## [PAGE EXTRACT]
..............................
The winners of Harvard Law School’s 58th annual Williston Competition, Harvard’s annual contract negotiation and drafting competition for first-year law students, were announced on April 18.
This year’s winners were:
Best Overall Contract (1st Place): Ruchi Desai, Lisa Ma, Graham Phillips and Megan Riley.
Best Representation of Fresh Air (2nd Place): Matthew Aldana and Benjamin Freeman
Best Representation of Boston (2nd Place): Andrew Cath Rubenstein and Doug Smith
The Williston Competition presents participants with a complex business problem and charges them with representing a client in negotiations, trying to arrive at an agreement that they then reduce to writing.
This year’s problem was based on a previous effort by the City of Boston and the Commonwealth of Massachusetts to convince London-based Virgin to choose Boston as their U.S. headquarters for a U.S. start-up airline.
“This was a wonderful experience for us that highlighted the importance of innovation and diligence in negotiation,” said Lisa Ma, who represented Boston.
It was not all work and no play for the competitors, though.
“We made sure to remain amicable throughout the process, even as a serious disagreement arose at around midnight the night before the deadline,” said Benjamin Freeman, representing Fresh Air. Graham Phillips, representing Boston, quickly realized the usefulness of collaboration in creating value: “Once you’ve moved beyond the basic terms and are thinking about creative joint ventures, the process doesn’t really feel at all adversarial: it becomes more like a single team of four people.”
As the competition progressed, the focus shifted to drafting the agreement: “Putting the contract on paper was like trying to put a puzzle together,” said Doug Smith, representing Boston. “I think both sides thought the negotiating was over when we started drafting, but deciding on actual wording definitely forced us to negotiate many issues which we hadn’t thought about,”
..............................
## [MATERIAL PROVIDED]

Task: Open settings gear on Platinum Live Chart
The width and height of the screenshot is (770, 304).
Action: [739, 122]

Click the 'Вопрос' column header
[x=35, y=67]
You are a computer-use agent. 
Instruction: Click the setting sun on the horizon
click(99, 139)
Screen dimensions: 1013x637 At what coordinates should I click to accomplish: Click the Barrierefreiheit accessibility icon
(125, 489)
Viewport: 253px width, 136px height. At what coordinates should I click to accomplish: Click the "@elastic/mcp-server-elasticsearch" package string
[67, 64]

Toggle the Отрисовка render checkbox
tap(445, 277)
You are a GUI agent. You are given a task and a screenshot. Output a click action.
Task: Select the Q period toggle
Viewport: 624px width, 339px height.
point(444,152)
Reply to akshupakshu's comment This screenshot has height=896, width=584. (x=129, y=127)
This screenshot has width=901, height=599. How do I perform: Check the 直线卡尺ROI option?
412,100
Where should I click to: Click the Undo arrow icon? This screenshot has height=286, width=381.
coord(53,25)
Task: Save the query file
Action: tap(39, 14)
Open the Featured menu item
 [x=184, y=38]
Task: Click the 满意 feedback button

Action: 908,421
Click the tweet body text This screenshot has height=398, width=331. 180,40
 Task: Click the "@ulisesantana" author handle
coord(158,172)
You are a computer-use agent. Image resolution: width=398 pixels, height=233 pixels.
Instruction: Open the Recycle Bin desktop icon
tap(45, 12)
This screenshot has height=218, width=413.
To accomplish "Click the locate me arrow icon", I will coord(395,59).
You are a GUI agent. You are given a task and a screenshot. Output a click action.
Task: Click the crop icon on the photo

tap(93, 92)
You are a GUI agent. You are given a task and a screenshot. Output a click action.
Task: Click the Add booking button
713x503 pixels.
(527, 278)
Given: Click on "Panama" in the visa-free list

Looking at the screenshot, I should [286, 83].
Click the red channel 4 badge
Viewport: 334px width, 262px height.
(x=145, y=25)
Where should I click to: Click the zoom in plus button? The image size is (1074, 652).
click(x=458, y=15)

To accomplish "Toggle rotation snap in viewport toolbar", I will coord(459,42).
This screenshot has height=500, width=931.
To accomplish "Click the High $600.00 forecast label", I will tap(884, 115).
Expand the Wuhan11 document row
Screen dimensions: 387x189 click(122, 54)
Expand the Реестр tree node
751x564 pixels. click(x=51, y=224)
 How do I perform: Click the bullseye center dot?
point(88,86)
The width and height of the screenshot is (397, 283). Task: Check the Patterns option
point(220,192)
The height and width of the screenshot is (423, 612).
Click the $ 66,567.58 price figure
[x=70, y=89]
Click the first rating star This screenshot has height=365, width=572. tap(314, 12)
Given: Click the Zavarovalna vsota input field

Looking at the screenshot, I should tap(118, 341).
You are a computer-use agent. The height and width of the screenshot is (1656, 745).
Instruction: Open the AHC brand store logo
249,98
..............................
## [EXPLORE THE MATERIAL]
a: From the Williston Competition article, reproduce the passage starting with "Best Representation of Fresh" and going on through "reduce to writing.".
b: In the Williston Competition article, which company were the City of Boston and the Commonwealth of Massachusetts trying to convince to choose Boston as its U.S. headquarters?

## [RESPONSES BY ITEM NUMBER]
a:
Best Representation of Fresh Air (2nd Place): Matthew Aldana and Benjamin Freeman
Best Representation of Boston (2nd Place): Andrew Cath Rubenstein and Doug Smith
The Williston Competition presents participants with a complex business problem and charges them with representing a client in negotiations, trying to arrive at an agreement that they then reduce to writing.

b: London-based Virgin.